At six o'clock a note was delivered for her. Richard wrote from an hotel in the neighbourhood, asking her to come to him. She found him in a private sitting-room, taking a meal.
'Why didn't you come to the house?' she asked. 'You knew mother never comes down-stairs.'
Richard looked at her with lowered brows.
'You mean to say she's doing that in earnest?'
'That she is She comes down early in the morning and gets all the food she wants for the day. I heard her cooking something in a frying-pan to-day. She hasn't been out of the house yet.'
'Does she know about Jane?'
'No. I know what it would be if I went and told her.'
He ate in silence. Alice waited.
'You must go and see Emma,' was his next remark. 'Tell her there's a grave in Manor Park Cemetery; her father and mother were buried there, you know. Keene 'll look after it all and he'll come and tell you what to do.'
'Why did you come up?'
'Oh, I couldn't talk about these things in letters. You'll have to tell mother; she might want to go to the funeral.'
'I don't see why I should do all your disagreeable work, d.i.c.k!'
'Very well, don't do it,' he replied sullenly, throwing down his knife and fork.
A scene of wrangling followed, without violence, but of the kind which is at once a cause and an effect of demoralisation. The old disagreements between them had been in another tone, at all events on Richard's side, for they had arisen from his earnest disapproval of frivolities and the like. Richard could no longer speak in that way. To lose the power of honest reproof in consequence of a moral lapse is to any man a wide-reaching calamity; to a man of Mutimer's calibre it meant disaster of which the end could not be foreseen.
Of course Alice yielded; her affection and Richard's superior force always made it a foregone result that she should do so.
'And you won't come and see mother?' she asked.
'No. She's behaving foolishly.'
'It's precious dull at home, I can tell you. I can't go on much longer without friends of some kind. I've a good mind to marry Mr. Keene, just for a change.'
Richard started up, with his fist on the table.

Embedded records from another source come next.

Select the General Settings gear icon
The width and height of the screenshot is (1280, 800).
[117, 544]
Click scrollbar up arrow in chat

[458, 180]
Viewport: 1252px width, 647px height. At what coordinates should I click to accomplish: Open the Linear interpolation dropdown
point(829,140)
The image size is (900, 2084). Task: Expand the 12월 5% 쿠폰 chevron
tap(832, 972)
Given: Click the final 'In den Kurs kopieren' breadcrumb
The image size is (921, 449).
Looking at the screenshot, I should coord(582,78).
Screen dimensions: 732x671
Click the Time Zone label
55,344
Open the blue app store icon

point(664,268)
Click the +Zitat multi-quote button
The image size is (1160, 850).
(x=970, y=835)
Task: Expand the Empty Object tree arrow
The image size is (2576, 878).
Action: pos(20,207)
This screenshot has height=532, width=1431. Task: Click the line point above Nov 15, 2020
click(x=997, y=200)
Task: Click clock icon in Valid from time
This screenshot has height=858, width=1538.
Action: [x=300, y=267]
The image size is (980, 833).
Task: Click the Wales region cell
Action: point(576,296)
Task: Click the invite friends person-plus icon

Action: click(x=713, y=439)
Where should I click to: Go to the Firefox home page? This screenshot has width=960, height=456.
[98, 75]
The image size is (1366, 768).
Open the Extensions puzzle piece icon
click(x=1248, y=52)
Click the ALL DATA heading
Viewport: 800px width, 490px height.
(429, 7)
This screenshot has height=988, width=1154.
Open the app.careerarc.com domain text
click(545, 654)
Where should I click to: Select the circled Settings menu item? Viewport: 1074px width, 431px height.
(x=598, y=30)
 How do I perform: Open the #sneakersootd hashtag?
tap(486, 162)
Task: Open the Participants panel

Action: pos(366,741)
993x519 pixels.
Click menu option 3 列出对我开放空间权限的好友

'Do you mean to say he's been talking to you in that way?' he cried angrily.
Alice had spoken with thoughtless petulance. She hastened eagerly to correct her error.
'As if I meant it! Don't be stupid, d.i.c.k. Of course he hasn't said a word; I believe he's engaged to somebody; I thought so from something he said a little while ago. The idea of me marrying a man like that!'
He examined her closely, and Alice was not afraid of telltale cheeks.
'Well, I can't think you'd be such a fool. If I thought there was any danger of that, I'd soon stop it.'
'Would you, indeed! Why, that would be just the way to make me say I'd have him. You'd have known that if only you read novels.'
'Novels!' he exclaimed, with profound contempt. 'Don't go playing with that kind of thing; it's dangerous. At least you can wait a week or two longer. I've only let him see so much of you because I felt sure you'd got common sense.'
'Of course I have. But what's to happen in a week or two?'
'I should think you might come to Wanley for a little. We shall see. If mother had only 'Arry in the house, she might come back to her senses.'
'Shall I tell her you've been to London?'
'You can if you like,' he replied, with a show of indifference.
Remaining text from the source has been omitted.